DATA UNDER STUDY –
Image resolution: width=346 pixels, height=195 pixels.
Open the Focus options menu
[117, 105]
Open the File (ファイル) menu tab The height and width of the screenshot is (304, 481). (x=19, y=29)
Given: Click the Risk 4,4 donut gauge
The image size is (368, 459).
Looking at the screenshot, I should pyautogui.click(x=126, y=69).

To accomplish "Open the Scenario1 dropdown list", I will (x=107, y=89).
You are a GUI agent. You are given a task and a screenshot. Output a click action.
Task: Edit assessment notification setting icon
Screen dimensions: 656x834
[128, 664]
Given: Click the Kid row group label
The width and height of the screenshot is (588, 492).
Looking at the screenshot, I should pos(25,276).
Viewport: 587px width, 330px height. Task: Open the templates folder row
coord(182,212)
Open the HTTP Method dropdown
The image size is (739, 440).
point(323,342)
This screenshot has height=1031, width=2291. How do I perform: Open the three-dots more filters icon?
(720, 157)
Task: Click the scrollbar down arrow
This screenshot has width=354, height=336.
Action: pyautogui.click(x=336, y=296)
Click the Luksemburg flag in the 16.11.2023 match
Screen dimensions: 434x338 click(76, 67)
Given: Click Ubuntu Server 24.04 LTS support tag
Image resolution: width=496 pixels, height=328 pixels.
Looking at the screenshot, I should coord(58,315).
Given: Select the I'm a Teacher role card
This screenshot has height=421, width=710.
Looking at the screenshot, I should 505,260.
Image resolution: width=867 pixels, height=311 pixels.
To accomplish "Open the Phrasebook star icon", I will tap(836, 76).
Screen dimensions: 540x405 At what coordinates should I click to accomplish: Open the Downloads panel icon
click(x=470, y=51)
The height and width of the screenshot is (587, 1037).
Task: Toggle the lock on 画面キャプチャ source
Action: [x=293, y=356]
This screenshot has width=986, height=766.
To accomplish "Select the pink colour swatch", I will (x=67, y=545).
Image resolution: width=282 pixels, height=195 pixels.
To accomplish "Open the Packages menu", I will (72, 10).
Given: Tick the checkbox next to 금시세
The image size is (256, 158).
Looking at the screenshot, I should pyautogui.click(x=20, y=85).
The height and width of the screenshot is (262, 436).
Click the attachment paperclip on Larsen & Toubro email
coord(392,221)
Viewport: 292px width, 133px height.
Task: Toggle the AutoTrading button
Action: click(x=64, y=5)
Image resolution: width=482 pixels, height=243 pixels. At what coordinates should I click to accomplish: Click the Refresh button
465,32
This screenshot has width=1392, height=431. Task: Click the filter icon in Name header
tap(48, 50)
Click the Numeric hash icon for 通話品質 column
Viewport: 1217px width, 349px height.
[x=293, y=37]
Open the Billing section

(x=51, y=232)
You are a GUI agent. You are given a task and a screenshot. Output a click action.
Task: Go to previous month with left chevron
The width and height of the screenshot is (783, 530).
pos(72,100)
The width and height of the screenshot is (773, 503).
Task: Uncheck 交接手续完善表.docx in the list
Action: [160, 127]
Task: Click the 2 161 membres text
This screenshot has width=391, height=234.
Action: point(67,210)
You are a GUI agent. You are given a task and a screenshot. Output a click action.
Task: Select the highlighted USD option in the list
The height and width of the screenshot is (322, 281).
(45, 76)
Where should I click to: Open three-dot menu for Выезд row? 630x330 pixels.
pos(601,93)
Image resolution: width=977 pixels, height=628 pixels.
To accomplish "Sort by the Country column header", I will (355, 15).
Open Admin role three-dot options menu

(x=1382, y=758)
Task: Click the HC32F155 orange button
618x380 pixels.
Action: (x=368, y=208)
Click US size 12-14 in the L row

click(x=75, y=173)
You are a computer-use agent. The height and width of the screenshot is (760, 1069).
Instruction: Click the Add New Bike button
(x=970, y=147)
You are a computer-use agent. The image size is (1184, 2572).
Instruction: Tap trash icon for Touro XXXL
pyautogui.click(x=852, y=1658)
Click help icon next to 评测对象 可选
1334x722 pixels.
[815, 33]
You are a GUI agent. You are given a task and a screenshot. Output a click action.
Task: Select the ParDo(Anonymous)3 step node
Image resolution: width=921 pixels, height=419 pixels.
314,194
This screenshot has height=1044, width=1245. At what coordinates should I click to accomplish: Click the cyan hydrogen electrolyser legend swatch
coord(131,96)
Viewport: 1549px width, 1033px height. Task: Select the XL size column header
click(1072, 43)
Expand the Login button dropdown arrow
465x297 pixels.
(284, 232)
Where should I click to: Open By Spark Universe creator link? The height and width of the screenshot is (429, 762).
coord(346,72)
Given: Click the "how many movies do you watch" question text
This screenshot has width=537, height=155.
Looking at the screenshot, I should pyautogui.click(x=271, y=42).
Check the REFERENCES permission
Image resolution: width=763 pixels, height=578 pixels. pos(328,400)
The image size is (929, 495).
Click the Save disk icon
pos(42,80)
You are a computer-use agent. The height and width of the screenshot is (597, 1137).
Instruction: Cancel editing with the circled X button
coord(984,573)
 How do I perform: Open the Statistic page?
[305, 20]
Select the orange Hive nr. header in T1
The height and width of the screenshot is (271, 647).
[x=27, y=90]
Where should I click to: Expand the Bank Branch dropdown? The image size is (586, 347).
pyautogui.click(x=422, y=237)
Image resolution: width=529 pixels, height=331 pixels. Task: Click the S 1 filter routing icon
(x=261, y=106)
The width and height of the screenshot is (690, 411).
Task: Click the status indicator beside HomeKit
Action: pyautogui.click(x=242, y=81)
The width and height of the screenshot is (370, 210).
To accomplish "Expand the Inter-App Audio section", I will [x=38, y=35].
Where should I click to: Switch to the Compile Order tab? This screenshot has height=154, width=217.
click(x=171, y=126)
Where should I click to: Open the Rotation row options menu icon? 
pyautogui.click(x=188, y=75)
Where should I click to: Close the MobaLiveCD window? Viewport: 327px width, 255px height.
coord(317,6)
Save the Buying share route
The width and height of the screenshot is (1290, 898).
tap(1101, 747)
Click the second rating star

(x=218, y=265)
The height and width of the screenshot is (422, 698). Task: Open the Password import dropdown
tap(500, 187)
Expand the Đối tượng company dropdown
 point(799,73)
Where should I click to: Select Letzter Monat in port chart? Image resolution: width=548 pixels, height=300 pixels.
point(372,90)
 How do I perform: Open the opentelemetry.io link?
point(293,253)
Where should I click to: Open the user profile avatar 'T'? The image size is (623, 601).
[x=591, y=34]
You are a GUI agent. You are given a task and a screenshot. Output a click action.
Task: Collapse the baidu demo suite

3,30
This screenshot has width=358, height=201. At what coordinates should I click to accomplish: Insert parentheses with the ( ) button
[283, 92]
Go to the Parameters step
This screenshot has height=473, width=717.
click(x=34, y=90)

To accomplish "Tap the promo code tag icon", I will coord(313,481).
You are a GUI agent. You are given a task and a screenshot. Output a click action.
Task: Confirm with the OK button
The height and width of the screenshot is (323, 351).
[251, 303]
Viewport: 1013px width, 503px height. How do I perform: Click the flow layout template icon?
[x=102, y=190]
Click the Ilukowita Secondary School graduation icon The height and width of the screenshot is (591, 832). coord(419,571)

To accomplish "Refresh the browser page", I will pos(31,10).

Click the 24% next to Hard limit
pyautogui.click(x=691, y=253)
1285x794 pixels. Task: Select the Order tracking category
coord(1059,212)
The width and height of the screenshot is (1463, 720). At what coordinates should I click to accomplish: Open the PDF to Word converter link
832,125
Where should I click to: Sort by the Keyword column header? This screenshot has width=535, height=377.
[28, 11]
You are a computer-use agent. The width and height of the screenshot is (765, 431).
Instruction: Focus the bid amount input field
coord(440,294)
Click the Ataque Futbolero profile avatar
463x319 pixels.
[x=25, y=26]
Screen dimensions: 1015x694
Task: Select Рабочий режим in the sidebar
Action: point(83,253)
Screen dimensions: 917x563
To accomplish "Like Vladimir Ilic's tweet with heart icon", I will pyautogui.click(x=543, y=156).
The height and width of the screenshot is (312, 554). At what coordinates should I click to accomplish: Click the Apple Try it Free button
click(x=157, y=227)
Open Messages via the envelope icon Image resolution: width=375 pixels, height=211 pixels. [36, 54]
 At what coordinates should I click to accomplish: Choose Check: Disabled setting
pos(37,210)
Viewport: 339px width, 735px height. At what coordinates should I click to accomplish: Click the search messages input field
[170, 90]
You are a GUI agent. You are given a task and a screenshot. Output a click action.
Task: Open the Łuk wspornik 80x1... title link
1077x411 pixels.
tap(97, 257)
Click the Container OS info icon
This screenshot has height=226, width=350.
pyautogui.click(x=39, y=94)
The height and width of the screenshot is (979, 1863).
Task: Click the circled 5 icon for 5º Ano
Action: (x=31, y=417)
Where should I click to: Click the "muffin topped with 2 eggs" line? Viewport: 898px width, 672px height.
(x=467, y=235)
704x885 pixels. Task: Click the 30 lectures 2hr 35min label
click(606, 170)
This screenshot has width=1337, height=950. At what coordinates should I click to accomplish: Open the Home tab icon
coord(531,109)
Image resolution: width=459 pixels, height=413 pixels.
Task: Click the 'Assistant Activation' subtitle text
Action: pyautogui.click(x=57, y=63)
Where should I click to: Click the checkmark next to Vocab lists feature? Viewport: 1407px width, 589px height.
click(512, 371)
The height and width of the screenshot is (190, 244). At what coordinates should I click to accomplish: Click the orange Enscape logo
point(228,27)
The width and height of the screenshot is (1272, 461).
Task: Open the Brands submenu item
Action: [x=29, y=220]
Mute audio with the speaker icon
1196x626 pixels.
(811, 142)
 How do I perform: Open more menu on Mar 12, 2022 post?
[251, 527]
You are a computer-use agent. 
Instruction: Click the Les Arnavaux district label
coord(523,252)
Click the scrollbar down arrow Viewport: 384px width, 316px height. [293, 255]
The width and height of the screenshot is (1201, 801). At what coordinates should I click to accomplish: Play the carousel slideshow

WHAT YOU NEED TO DO – Each line from the one containing "Click the scrollbar down arrow Viewport: 384px" to the end of the listing above must be printed exactly, and no other line may appear.

RESULT OF THE EXERCISE –
Click the scrollbar down arrow Viewport: 384px width, 316px height. [293, 255]
The width and height of the screenshot is (1201, 801). At what coordinates should I click to accomplish: Play the carousel slideshow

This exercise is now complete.